Can computers reverse the decline in students' writing skills?

Some blame television. Others point to a collapse of school discipline. Still others note the disappearance of homework and the replacement of basic English courses by ''soft'' electives.

The problem: a crisis in composition, with student writing skills declining steadily.

Is there a high-tech answer? Can computers teach good writing?

Ask the question, and you can almost hear the hackles rise on the backs of the traditionalists. ''Of course not,'' they assert. They reason that fine writing is a creative act, born in inspiration and nurtured by reading great literature. And they are right - about ''fine'' writing. But what about good journeyman prose - the stock in trade of managers, bureaucrats, and professionals? Can that be taught electronically?

A firm ''Yes'' is the answer out of Fort Collins, Colo.
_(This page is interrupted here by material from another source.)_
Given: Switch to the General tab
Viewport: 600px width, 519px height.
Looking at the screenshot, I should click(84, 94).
This year more than 3,000 students at Colorado State University (CSU) will use a version of a writing program developed by Bell Laboratories in Piscataway, N.J. It is known as the Writer's Workbench, and has been tested at CSU since 1981, although it came on the market only last June.

Prof. Charles R. Smith of CSU's English Department, who thinks the program is the best thing for composition since the invention of paper, is quick to point out that it can't replace teachers. Instead, he explains, it helps students to ''reconsider'' the mechanics of their papers before they turn them in - so that ''the teacher can concentrate on content, logic, and organization.'' The process begins when a student types a paper into the school's computer and gets back a printout. Among other things, the resulting analysis covers:

* Passive voice. By locating each use of the verb ''to be'' in all its forms , the program identifies potential overuse of passive constructions (''it was decided by the group,'' for example), which are generally weaker than active forms (such as ''the group decided'').
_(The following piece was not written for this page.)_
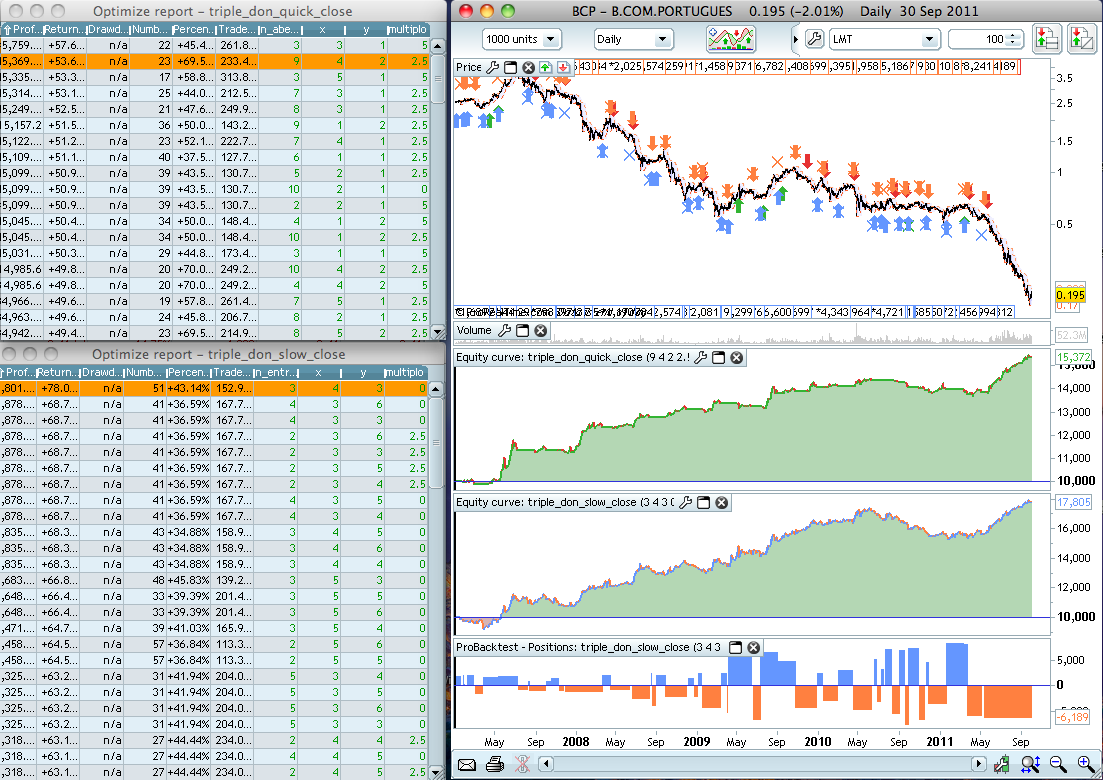Print the chart using the printer icon

[x=495, y=765]
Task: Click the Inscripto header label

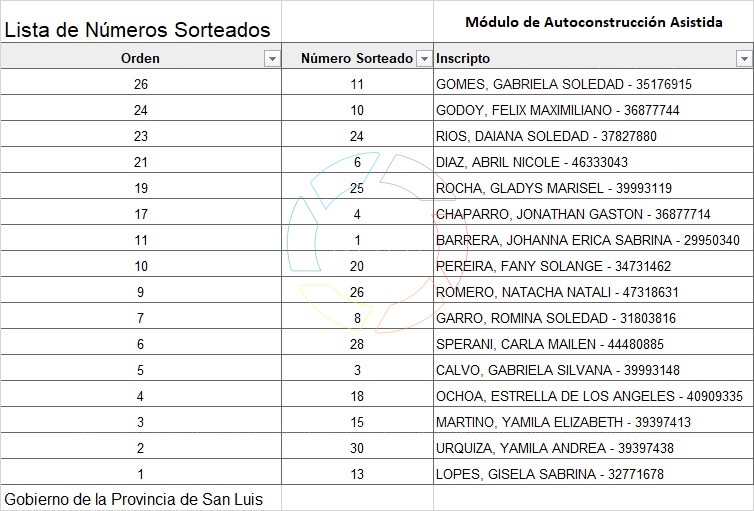Action: tap(463, 58)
* Diction. By bracketing some 500 frequently misused words and phrases, the program signals verbose, inaccurate, overblown, or sexist language. ''Due to the fact that'' will be marked, with ''because'' suggested in its place. Other terms flagged include ''advent'' (the coming of something momentous) where ''arrival'' would do; ''employ'' as an inflated way of saying ''use''; and ''man-hour,'' for which the computer politely proposes ''work-hour.''

* Vagueness. The printout also flags words that frequently signal imprecision or generality: ''interesting,'' ''fun,'' ''nice,'' and so forth. It even provides a ''vagueness index'' - comparing the percentage of vague words with a ''good'' paper's percentage.

Also scrutinized are sentence lengths, the ratio of simple to complex sentences, and spelling - in all, some 17 features of prose. But the program does not rewrite. It simply provides what Bell's Lawrence T. Frase, one of its developers, calls an ''educational advisory system'' - noting possible errors and proposing that the student examine them.

And do students respond? Indeed they do, says Kathleen E. Kiefer, an associate professor at CSU. Surveys indicate that students look forward to using the program - and sign up in droves for the courses offering computerized instruction. Even after the course has ended, they make fewer mechanical and stylistic errors than do non-computer-trained students. Early indications also show that they improve their writing proficiency more than do their low-tech counterparts.

Not surprisingly, the word is beginning to spread. Both Bell Labs and CSU steadily get requests for information. IBM is now preparing a writing program known as Epistle. The US Navy is reportedly working on a system for writers of technical and training materials. Even MIT (which to outsiders might seem more interested in numbers than words) is interested. Why? MIT's David Lampe, editor of The MIT Report and a writing-program instructor, points to a recent study by MIT researchers. It shows that scientists, engineers, and managers in a typical research and development (R&D) group spend one-third of their time writing and editing - and that over half of them have had no more than one writing course.

But it is not only to improve America's technical writing that such programs show promise. Their broad value (and I speak as one who spent a decade teaching college composition) is twofold. First, they lift the drudgery of making mechanical corrections off the instructor, placing them instead on a self-teaching system with all the appeal of an individually tailored video game. Result: Student and instructor can focus on content - and on the structuring that makes that content irresistibly readable.

Second, these programs are aimed at the vast middle range of students. They don't work well with remedial cases. Nor do they have much to offer the advanced writer. They focus on that group which modern education (with its two-pronged focus on salvaging the poorest and polishing the brightest) has often ignored: the average writer. If America's writing skills are to improve, that is exactly where the educational systems must concentrate.